WHAT THE EXERCISE ASKS: Find the line holding "[検索] (363, 37)" in the entries below. Give it again exactly, along with every line after it up to and including the line holding "#Rödelheim (1053, 966)".

INFORMATION:
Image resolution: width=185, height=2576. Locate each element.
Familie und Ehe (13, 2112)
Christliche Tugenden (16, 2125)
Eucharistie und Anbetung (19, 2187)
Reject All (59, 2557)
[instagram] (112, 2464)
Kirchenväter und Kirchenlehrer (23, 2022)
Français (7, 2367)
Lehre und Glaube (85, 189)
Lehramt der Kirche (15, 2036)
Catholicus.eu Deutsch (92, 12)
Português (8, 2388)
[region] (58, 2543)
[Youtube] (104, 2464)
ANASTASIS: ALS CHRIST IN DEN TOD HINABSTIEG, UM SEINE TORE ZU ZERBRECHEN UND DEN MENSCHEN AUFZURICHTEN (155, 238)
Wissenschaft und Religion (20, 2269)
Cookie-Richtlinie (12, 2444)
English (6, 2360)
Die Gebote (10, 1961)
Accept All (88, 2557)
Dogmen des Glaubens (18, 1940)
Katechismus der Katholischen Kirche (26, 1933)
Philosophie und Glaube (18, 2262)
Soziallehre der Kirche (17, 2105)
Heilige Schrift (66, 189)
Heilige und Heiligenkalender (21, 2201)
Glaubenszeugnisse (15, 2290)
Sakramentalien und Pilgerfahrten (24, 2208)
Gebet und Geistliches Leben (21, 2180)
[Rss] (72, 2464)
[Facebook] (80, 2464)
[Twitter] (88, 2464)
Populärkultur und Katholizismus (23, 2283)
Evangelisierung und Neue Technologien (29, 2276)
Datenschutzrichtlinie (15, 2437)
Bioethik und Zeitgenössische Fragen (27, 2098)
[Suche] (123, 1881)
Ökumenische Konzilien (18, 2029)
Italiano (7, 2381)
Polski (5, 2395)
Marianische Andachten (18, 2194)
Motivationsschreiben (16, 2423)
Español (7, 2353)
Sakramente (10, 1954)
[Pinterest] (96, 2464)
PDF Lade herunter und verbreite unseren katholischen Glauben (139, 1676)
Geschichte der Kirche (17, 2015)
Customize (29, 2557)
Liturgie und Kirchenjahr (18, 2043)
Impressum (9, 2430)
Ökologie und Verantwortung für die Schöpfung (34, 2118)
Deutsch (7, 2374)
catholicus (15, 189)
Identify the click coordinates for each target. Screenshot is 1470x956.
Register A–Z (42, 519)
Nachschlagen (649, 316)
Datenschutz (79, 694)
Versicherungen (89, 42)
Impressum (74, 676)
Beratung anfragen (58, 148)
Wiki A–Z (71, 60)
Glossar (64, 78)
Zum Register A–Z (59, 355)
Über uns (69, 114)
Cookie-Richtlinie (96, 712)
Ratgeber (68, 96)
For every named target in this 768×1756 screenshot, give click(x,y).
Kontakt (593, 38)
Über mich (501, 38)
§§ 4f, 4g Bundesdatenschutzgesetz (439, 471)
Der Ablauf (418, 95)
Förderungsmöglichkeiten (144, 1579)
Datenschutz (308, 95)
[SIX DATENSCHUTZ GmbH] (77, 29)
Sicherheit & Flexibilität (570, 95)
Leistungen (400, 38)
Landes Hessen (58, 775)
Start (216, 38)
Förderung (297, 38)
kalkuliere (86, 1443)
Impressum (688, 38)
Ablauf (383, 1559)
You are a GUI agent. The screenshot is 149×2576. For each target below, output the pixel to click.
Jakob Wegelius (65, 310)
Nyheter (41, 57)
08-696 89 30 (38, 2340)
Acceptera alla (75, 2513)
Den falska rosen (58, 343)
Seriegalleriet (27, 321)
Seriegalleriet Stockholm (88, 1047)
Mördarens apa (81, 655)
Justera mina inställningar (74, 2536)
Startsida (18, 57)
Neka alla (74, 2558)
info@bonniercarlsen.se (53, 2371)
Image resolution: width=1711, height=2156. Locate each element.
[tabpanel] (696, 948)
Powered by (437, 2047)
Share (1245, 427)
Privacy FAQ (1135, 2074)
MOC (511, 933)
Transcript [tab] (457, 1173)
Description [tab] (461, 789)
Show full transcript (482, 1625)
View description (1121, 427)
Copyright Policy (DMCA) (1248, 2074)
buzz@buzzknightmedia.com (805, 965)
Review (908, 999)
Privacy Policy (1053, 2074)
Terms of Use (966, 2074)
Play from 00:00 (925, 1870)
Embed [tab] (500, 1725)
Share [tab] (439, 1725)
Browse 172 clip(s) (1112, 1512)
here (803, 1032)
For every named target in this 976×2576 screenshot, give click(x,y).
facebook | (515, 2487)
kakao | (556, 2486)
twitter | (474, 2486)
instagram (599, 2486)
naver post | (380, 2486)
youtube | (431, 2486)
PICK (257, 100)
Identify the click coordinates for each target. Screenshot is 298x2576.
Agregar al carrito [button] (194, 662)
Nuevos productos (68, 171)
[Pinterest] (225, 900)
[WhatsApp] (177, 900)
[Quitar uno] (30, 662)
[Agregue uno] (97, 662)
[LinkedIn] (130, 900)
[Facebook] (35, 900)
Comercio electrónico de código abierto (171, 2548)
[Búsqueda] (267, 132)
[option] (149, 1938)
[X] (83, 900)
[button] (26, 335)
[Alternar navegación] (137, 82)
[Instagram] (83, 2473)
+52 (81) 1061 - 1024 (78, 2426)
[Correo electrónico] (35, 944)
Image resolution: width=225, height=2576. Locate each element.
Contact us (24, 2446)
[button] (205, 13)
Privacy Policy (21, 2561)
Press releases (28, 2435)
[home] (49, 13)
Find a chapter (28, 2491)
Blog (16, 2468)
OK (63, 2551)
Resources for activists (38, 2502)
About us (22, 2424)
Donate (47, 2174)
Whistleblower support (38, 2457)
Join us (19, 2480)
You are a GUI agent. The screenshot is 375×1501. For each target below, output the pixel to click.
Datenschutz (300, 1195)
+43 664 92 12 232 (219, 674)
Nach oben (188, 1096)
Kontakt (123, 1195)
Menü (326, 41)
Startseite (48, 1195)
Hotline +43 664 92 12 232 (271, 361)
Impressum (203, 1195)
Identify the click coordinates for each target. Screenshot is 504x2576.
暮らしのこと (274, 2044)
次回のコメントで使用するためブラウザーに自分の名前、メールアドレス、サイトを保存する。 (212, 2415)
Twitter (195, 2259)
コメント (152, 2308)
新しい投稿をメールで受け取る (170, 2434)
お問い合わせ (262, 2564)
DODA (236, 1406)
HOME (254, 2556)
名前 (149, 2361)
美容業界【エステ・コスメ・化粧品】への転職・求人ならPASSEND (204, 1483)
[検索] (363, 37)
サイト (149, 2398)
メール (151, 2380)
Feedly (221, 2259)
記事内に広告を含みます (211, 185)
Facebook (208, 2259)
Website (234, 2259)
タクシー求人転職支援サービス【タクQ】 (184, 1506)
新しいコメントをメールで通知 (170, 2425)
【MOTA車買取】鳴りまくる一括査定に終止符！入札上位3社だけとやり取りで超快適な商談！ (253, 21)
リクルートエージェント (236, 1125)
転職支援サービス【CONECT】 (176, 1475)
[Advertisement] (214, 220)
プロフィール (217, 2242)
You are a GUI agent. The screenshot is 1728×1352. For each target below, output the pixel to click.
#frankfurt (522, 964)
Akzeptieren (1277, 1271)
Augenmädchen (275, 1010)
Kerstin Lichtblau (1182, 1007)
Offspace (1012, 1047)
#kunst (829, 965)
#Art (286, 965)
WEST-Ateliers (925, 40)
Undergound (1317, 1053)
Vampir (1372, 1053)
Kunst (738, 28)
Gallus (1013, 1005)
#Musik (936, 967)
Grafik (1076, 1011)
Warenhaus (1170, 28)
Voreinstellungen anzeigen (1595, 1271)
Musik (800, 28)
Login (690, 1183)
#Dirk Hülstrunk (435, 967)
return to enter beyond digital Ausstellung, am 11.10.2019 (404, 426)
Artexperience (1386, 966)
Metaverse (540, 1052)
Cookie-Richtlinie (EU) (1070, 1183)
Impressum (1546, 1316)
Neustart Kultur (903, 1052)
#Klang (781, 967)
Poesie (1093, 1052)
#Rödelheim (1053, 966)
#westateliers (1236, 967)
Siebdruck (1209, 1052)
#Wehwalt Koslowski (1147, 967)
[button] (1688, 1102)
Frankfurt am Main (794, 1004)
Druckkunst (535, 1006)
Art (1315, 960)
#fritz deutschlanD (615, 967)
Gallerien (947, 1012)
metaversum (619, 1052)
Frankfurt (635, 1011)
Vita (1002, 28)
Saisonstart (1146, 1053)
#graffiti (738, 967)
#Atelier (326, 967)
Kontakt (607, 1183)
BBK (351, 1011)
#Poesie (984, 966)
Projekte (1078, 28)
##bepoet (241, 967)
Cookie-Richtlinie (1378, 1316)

RESPONSE AREA:
[検索] (363, 37)
サイト (149, 2398)
メール (151, 2380)
Feedly (221, 2259)
記事内に広告を含みます (211, 185)
Facebook (208, 2259)
Website (234, 2259)
タクシー求人転職支援サービス【タクQ】 (184, 1506)
新しいコメントをメールで通知 (170, 2425)
【MOTA車買取】鳴りまくる一括査定に終止符！入札上位3社だけとやり取りで超快適な商談！ (253, 21)
リクルートエージェント (236, 1125)
転職支援サービス【CONECT】 (176, 1475)
[Advertisement] (214, 220)
プロフィール (217, 2242)
You are a GUI agent. The screenshot is 1728×1352. For each target below, output the pixel to click.
#frankfurt (522, 964)
Akzeptieren (1277, 1271)
Augenmädchen (275, 1010)
Kerstin Lichtblau (1182, 1007)
Offspace (1012, 1047)
#kunst (829, 965)
#Art (286, 965)
WEST-Ateliers (925, 40)
Undergound (1317, 1053)
Vampir (1372, 1053)
Kunst (738, 28)
Gallus (1013, 1005)
#Musik (936, 967)
Grafik (1076, 1011)
Warenhaus (1170, 28)
Voreinstellungen anzeigen (1595, 1271)
Musik (800, 28)
Login (690, 1183)
#Dirk Hülstrunk (435, 967)
return to enter beyond digital Ausstellung, am 11.10.2019 (404, 426)
Artexperience (1386, 966)
Metaverse (540, 1052)
Cookie-Richtlinie (EU) (1070, 1183)
Impressum (1546, 1316)
Neustart Kultur (903, 1052)
#Klang (781, 967)
Poesie (1093, 1052)
#Rödelheim (1053, 966)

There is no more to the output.